NRDA Trustees should consider long-term sustainability of wetland creation projects
By Whit Remer, Policy Analyst, Environmental Defense Fund
In late April, the Deepwater Horizon Natural Resource Damage Assessment (NRDA) Trustees finalized the first phase of projects to address Gulf Coast environmental damage caused by the 2010 oil disaster. The trustees are a group of federal and state representatives charged with overseeing environmental restoration following the oil spill. The project document, known as the Deepwater Horizon Oil Spill Phase I Early Restoration Plan and Environmental Assessment (ERP/EA), comes on the heels of the draft version released in February for public comment.
The document includes a variety of projects across the gulf, including oyster restoration, wetland creation and improvements to public amenities. Rightfully, the trustees have considered a diverse suite of restoration options, and we encourage them to continue exploring the use of sediment diversions to achieve restoration goals in the Mississippi River Delta.
One of the most promising techniques for restoring, rebuilding and stabilizing wetlands in coastal Louisiana is the use of sediment diversions along the Mississippi River. Diversions replenish wetlands adjacent to the river with the fresh water, nutrients and sediments necessary to maintain healthy ecosystem functions. The State of Louisiana recently recognized the importance of such diversions in the 2012 Coastal Master Plan, which the State Legislature unanimously passed earlier this month. The master plan outlines a 50-year, $50 billion strategy to restore Louisiana’s coast and protect communities. Diversions are a critical component to achieving the long-term and comprehensive restoration envisioned by the plan.

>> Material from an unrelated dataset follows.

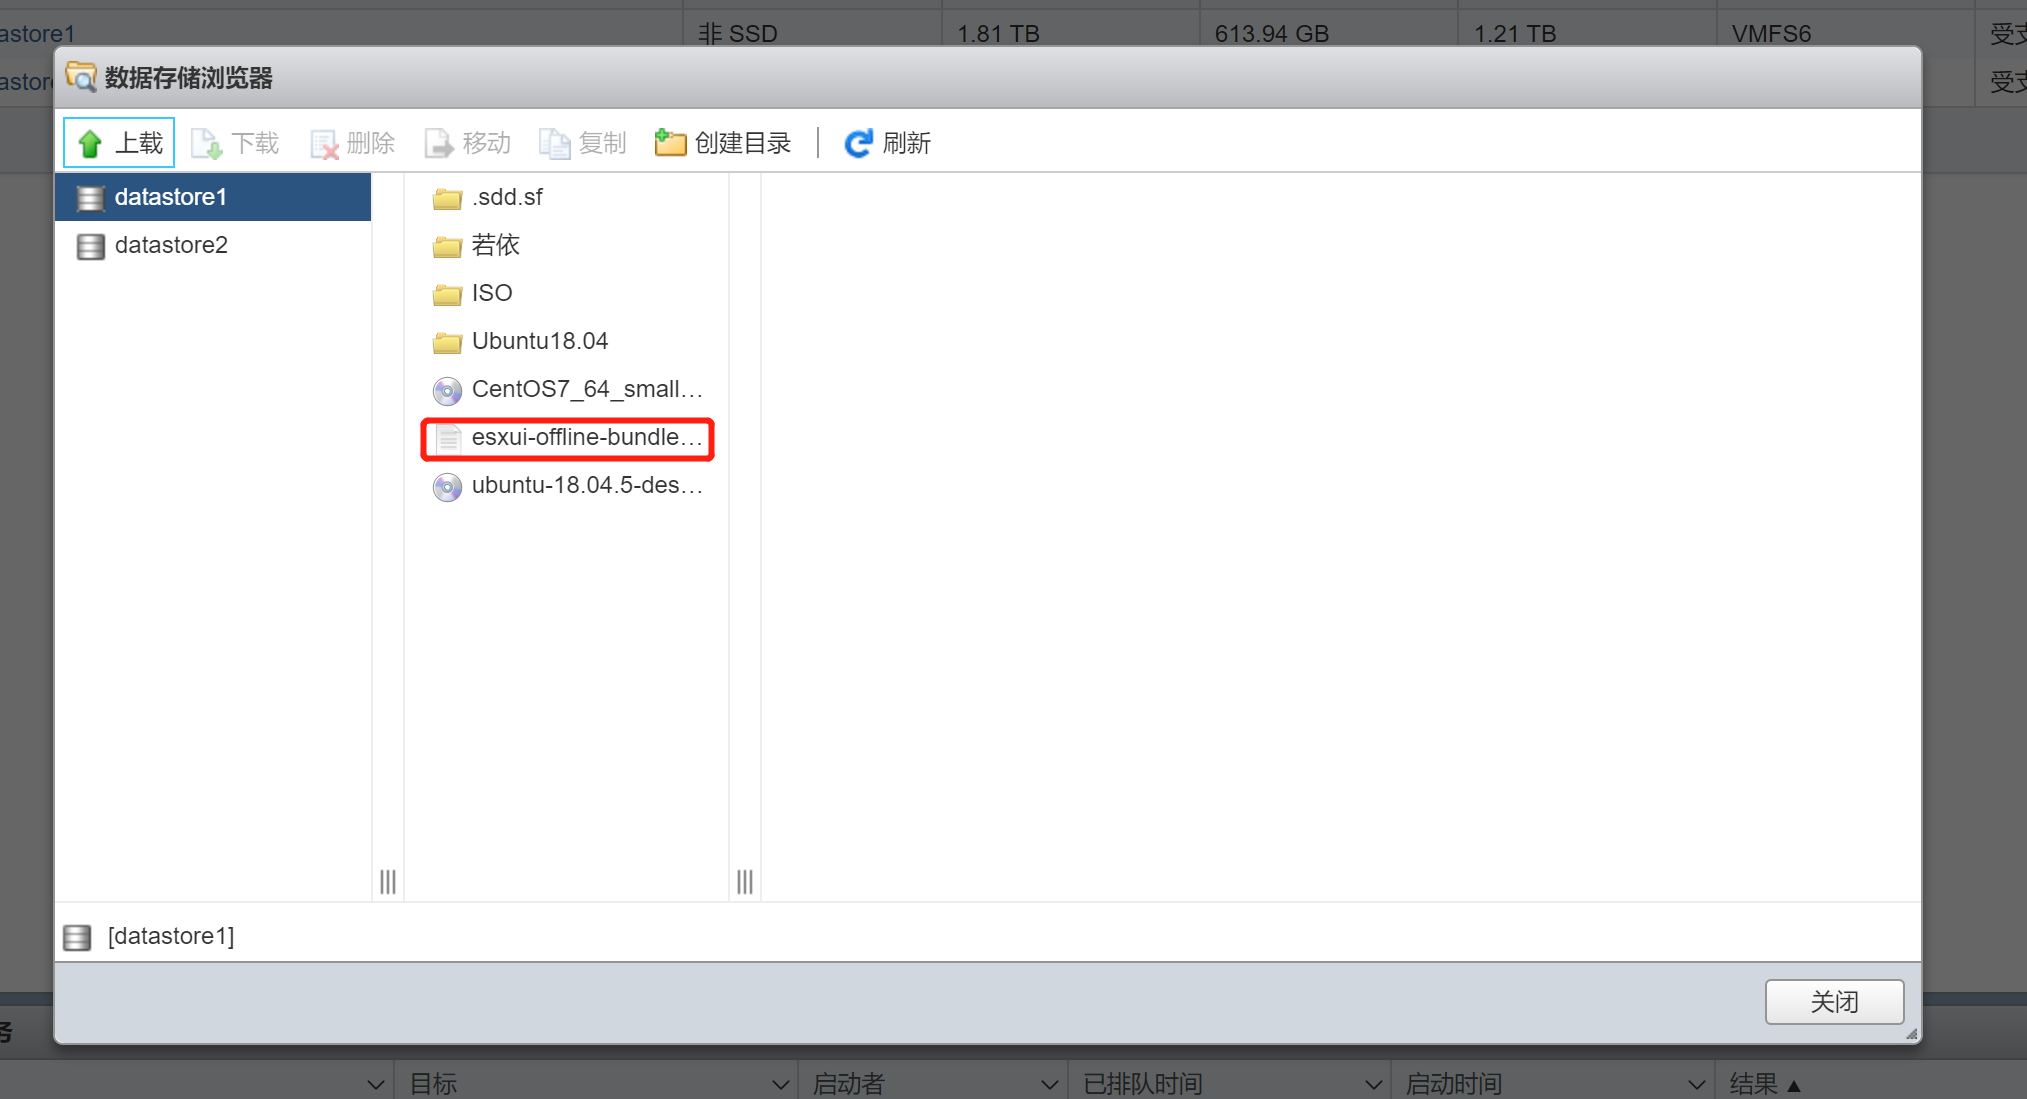Viewport: 2027px width, 1099px height.
Task: Click the 关闭 close button
Action: [1833, 1001]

The final Phase I ERP/EA includes the Lake Hermitage Marsh Creation project, a small-scale sediment pipeline project in Plaquemines Parish. The project will transport fresh water and sediment from the Mississippi River through a pipeline to wetlands adjacent to the river, and is expected to create over 100 new acres of marshland at a cost of $14 million. Pipeline projects have been effective in Louisiana in the past, but they do not provide the long-term sediment flow necessary to sustain the land-building functions needed to restore the coast.
The Lake Hermitage project serves as a good starting point for restoration in the Mississippi River Delta, but to achieve long-term restoration, wetlands need a constant source of sediment and nutrients that pipeline projects do not provide. Moving forward, we recommend NRDA Trustees consider actions that will promote the lasting sustainability of Louisiana’s coast. Without such actions, we may lose a unique opportunity to undertake comprehensive restoration.